Home / Financial Services / Funds Management / Investment strategies

Investment strategies

Our investment structure enables customer funds to be invested in any of our five Standard Investment Strategies. Investments may be made in one strategy, or across two or more. Each strategy provides a different balance between growth and defensive assets. This means the strategy can reflect individual needs and circumstances.

Each of the five Standard Investment Strategies has diversified investments within our seven Common Funds, which are Cash, Short Term Fixed Interest, Long Term Fixed Interest, International Fixed Interest, Australian Shares, International Shares, and Property.

See below for our currently available strategies.

Cash is a very low risk strategy which is designed to achieve a return comparable to the 90 day bank bill interest rate, but has the added advantage of having funds available the next business day, for amounts of up to $1,000,000*.

Investments are diversified between short term money market securities and fixed interest instruments (such as bonds).

(* subject to terms and conditions – see Withdrawals)

Capital Stable is a low risk diversified strategy designed to achieve an attractive level of income as well as some capital growth over the medium to long term.

The mix with this strategy over time is 28% growth assets to 72% defensive assets, and although the portfolio is well diversified and soundly managed, returns will be subject to market variations and there is a risk that the value of the portfolio may decrease.

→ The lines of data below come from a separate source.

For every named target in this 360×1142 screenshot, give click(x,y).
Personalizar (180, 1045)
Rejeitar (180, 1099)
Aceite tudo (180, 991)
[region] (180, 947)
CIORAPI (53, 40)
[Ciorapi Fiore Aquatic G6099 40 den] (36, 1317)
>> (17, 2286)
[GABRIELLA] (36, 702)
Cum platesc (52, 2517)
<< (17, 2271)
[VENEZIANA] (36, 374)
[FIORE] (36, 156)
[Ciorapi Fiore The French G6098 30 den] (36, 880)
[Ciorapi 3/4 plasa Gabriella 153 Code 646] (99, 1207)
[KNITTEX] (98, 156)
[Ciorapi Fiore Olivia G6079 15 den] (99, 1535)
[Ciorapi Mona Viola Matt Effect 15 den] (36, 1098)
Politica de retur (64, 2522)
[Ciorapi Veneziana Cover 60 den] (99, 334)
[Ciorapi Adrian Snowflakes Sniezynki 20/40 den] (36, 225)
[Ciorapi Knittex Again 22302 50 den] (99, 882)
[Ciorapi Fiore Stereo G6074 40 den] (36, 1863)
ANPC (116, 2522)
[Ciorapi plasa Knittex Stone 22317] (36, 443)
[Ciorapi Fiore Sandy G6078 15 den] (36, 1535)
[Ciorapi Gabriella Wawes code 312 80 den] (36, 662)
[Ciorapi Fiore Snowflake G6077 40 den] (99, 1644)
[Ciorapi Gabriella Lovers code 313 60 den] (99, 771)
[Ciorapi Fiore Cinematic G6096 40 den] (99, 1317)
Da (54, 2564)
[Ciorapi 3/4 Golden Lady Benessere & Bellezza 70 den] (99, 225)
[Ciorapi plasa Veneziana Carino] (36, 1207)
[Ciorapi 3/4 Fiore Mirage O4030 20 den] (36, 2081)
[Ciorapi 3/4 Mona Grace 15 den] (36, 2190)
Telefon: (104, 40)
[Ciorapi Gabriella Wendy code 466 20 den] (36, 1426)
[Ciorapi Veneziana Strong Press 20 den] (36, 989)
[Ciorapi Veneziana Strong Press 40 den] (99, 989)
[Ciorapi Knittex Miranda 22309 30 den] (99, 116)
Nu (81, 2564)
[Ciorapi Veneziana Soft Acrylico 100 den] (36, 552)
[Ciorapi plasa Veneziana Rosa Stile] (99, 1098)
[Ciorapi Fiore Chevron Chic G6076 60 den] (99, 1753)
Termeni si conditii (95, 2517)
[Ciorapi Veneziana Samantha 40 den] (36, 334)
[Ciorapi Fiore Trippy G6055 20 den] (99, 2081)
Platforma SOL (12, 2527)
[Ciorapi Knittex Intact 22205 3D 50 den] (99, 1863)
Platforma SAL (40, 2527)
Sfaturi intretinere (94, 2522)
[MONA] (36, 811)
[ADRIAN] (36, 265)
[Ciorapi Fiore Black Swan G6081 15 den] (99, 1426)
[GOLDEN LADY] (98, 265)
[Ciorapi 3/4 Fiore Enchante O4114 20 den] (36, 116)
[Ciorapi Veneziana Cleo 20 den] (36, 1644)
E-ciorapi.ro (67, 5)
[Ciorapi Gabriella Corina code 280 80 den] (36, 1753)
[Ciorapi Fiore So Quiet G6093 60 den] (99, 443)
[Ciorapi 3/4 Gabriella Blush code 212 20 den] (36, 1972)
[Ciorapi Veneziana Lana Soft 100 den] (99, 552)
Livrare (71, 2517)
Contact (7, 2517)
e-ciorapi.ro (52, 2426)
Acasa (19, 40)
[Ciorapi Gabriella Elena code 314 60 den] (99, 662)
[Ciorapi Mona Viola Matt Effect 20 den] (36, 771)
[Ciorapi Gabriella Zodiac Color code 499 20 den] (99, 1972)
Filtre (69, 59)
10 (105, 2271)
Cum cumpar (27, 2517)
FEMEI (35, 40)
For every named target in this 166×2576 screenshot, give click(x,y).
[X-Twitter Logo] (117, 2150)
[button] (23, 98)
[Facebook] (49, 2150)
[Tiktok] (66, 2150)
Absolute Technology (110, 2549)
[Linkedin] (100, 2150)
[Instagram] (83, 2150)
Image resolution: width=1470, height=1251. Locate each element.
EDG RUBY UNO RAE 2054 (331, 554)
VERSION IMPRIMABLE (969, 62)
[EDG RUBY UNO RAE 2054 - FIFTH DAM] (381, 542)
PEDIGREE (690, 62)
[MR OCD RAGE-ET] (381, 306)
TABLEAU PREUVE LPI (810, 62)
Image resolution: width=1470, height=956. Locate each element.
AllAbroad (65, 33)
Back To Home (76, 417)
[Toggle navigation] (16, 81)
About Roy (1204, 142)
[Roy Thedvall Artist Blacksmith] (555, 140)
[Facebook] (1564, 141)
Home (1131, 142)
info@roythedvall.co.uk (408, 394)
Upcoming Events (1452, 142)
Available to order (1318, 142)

This strategy is designed for customers whose circumstances require investment for a time period of more than two years.

 

A Balanced investment strategy is a medium risk strategy designed to achieve a combination of reasonable income and sound capital growth over the medium to long term.

The mix with this strategy over time is 45% defensive assets and 55% growth assets, and although the portfolio is well diversified and soundly managed, returns will be subject to market variations and there is a risk that the value of the portfolio may decrease. This strategy is designed for customers whose circumstances require investment for a time period of more than three years.

 

A Growth investment strategy is a medium to high risk strategy designed to achieve capital growth together with a small level of income over the medium to long term.

The mix with this strategy over time is 73% growth assets to 27% defensive assets, and although the portfolio is well diversified and soundly managed, returns will be subject to market variations and there is a risk that the value of the portfolio may decrease. This strategy is designed for customers whose circumstances require investment for a time period of more than five years.

 

An Equities investment strategy is a relatively high risk strategy which aims to achieve an attractive level of capital growth over the long term together with a small level of income. Investments are diversified between Australian and overseas shares. A small proportion of the assets put forth for investment may be invested in a Cash Fund.

The shares are approximately 55% Australian to 45% international over time, and although the portfolio is well diversified and soundly managed, returns will be subject to market variations and there is a risk that the value of the portfolio may fall. This strategy is designed for customers whose circumstances require investment over a period of more than ten years.